I am trying to compute some derivatives of neural network outputs. To be precise I need the jacobian matrix of the function that is represented by the neural network and the second derivative of the function with respect to its inputs.
I want to multiply the derivative of the jacobian with a vector of same size as the input for every sample.
I got the result tht I need with this implementation:
import torch
x_1 = torch.tensor([[1.,1.,1.]], requires_grad=True)
x_2 = torch.tensor([[2.,2.,2.]], requires_grad=True)
# Input to the network with dim 2x3 --> 2 Samples 3 Feature
x = torch.cat((x_1,x_2),dim=0)
def calculation(x):
c = torch.tensor([[1,2,3],[4,5,6],[7,8,9]]).float()
return (x@c)**2
c = torch.tensor([[1,2,3],[4,5,6],[7,8,9]]).float()
#output of the network with dimension 2x3 --> 3 outputs per Sample
y = calculation(x)
#Calculation of my jacobian with dimension 2x3x3 (one for each sample)
g = torch.autograd.functional.jacobian(calculation,(x),create_graph=True)
jacobian_summarized = torch.sum(g, dim=0).transpose(0,1)
#Calculation of my second order derivative 2x3x3x3 (On Tensor for each Sample)

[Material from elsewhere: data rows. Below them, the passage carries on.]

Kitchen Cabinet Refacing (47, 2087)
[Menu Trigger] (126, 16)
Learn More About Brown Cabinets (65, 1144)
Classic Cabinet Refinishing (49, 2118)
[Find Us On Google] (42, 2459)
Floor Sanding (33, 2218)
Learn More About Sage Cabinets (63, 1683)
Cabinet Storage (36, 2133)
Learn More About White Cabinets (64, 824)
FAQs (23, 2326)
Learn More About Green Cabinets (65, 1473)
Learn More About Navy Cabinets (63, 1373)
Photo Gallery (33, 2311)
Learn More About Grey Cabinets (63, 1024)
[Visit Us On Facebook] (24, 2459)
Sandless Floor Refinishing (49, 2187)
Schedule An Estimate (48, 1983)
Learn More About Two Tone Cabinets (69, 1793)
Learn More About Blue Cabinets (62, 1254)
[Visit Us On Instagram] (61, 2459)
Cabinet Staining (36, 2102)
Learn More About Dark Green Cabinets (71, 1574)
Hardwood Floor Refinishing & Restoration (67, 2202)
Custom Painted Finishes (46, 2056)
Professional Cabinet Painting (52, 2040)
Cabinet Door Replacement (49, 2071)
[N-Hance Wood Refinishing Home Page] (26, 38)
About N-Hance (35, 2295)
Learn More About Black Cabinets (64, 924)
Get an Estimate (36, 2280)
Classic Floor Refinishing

gg = torch.autograd.functional.jacobian(lambda x: torch.sum(torch.autograd.functional.jacobian(calculation, (x), create_graph=True), dim=0).transpose(0,1),
(x),
create_graph=True)
second_order_derivative = torch.sum(gg, dim=0).transpose(1,2).transpose(0,1)
print('x:', x)
print('c:',c)
print('y:',y)
print('First Order Derivative:',jacobian_summarized)

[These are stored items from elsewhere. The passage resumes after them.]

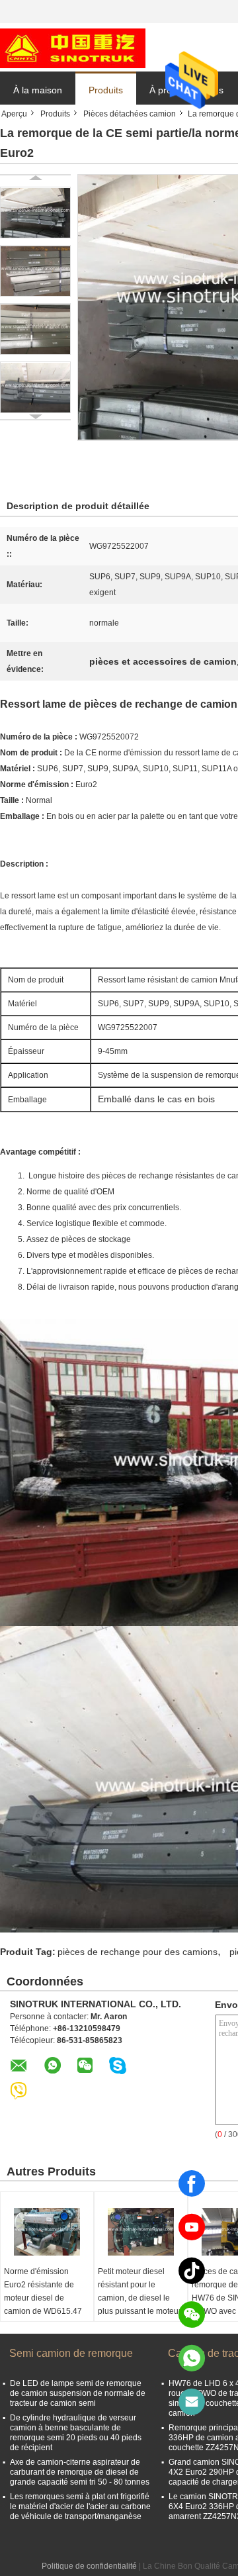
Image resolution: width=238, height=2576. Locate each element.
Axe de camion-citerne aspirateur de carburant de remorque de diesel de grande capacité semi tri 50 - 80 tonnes (79, 2472)
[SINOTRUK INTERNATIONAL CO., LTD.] (72, 47)
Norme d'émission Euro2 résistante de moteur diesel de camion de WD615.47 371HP (43, 2298)
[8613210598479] (192, 2358)
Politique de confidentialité (89, 2566)
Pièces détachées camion (129, 114)
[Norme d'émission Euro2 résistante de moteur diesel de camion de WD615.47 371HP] (47, 2232)
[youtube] (192, 2227)
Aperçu (14, 114)
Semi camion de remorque (71, 2353)
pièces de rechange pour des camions (138, 1951)
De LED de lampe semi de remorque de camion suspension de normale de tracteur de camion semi (77, 2393)
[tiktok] (192, 2271)
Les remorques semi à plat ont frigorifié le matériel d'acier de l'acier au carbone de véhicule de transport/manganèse (80, 2506)
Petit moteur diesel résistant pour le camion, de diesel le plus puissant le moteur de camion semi (139, 2298)
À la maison (37, 90)
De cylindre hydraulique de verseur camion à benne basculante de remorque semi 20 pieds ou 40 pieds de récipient (75, 2432)
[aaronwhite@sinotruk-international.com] (192, 2402)
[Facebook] (192, 2183)
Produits (106, 90)
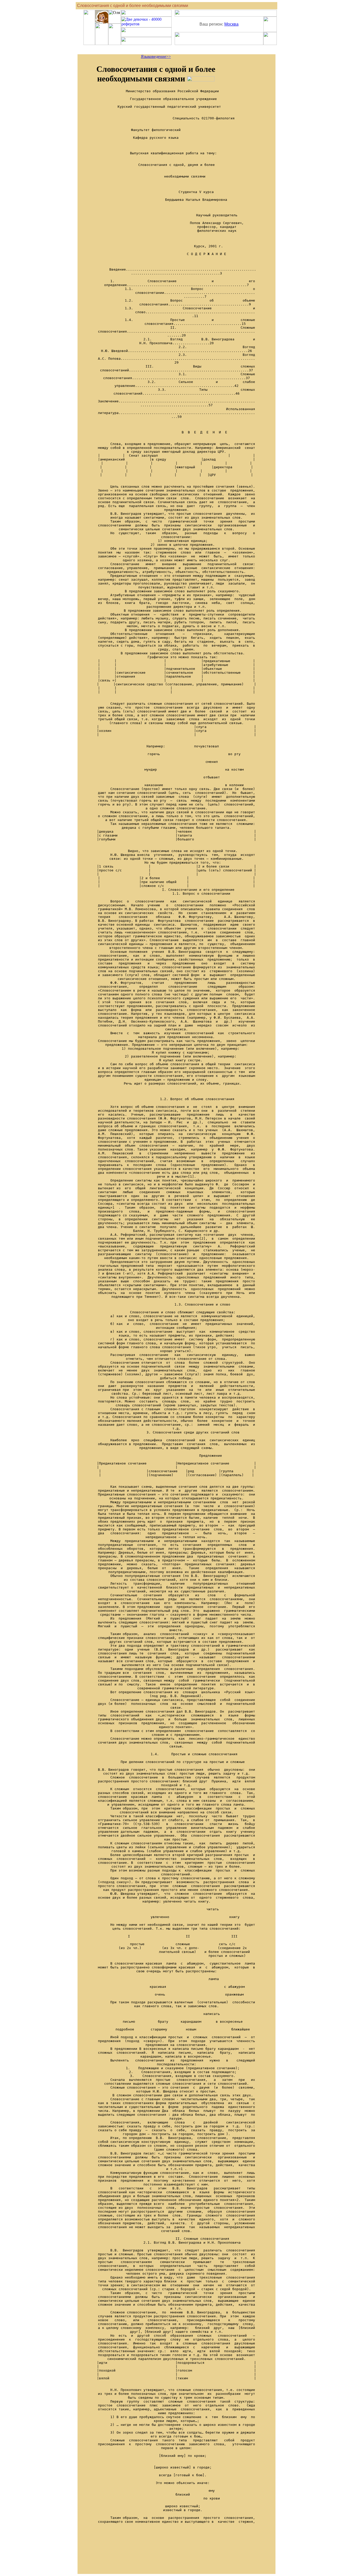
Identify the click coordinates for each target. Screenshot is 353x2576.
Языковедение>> (156, 56)
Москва (231, 24)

print('Second Order Derivative:',second_order_derivative)
# Multiplication with for loop
result = torch.empty(0)
for i in range(y.shape[0]):
result_row = torch.empty(0)
for ii in range(y.shape[1]):
result_value = (x[i].unsqueeze(0))@second_order_derivative[i][ii]@(x[i].unsqueeze(0).T)
result_row = torch.cat((result_row, result_value), dim=1)
result = torch.cat((result, result_row))
print(result)
I would like to know if there is a way to get the same result of the multiplication without having to use 2 for loops but rather some simple multiplication of the matrices
It seems like you're looking for einsum.
Should be something like:
result = torch.einsum('bi,bijk,bk->bj', x, second_order_derivative, x)